> [Exercise task]
Copy out the part of the article on the DeCSS court ruling starting with "David beats Goliath..." and going on through "that’s gotta hurt!)", changing "last Thursday" to "last week" throughout.

------ Extract to read

David beats Goliath...

In this hectic dog-eat-dog world, it’s always nice to see a victory for the little guy. And that’s exactly what happened for Andrew Bunner and other Webmasters publishing DeCSS source on their sites last Thursday. As noted on The Register, the injunction by the Copy Control Association that prevented Bunner from distributing his source code was turfed out by a Californian appeals court last Thursday. Costs were also awarded to the defendant Andrew Bunner. (Ooh, that’s gotta hurt!)

The court basically agreed with Bunner that the source code was an expression of ideas – that is, free speech protected by the First Amendment. Now if the source code is compiled into a collection of binary digits it’s another matter, much less using it on copyrighted content. However, DeCSS t-shirts, poetry, even DeCSS Haiku are fair game.

Full text of the court ruling:

PDF version
MS-Word version.

At MacEdition we’ve previously argued that the DMCA is a circus so it is pleasing to see that some of the finest legal minds in the US are starting to agree with us. To Andrew Bunner and all the others who stood up for their constitutional rights, we salute you.

------------
------ Record extracts

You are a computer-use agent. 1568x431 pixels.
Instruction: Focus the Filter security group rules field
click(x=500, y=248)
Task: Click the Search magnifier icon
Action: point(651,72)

------------

> [Worked solution]
David beats Goliath...

In this hectic dog-eat-dog world, it’s always nice to see a victory for the little guy. And that’s exactly what happened for Andrew Bunner and other Webmasters publishing DeCSS source on their sites last week. As noted on The Register, the injunction by the Copy Control Association that prevented Bunner from distributing his source code was turfed out by a Californian appeals court last week. Costs were also awarded to the defendant Andrew Bunner. (Ooh, that’s gotta hurt!)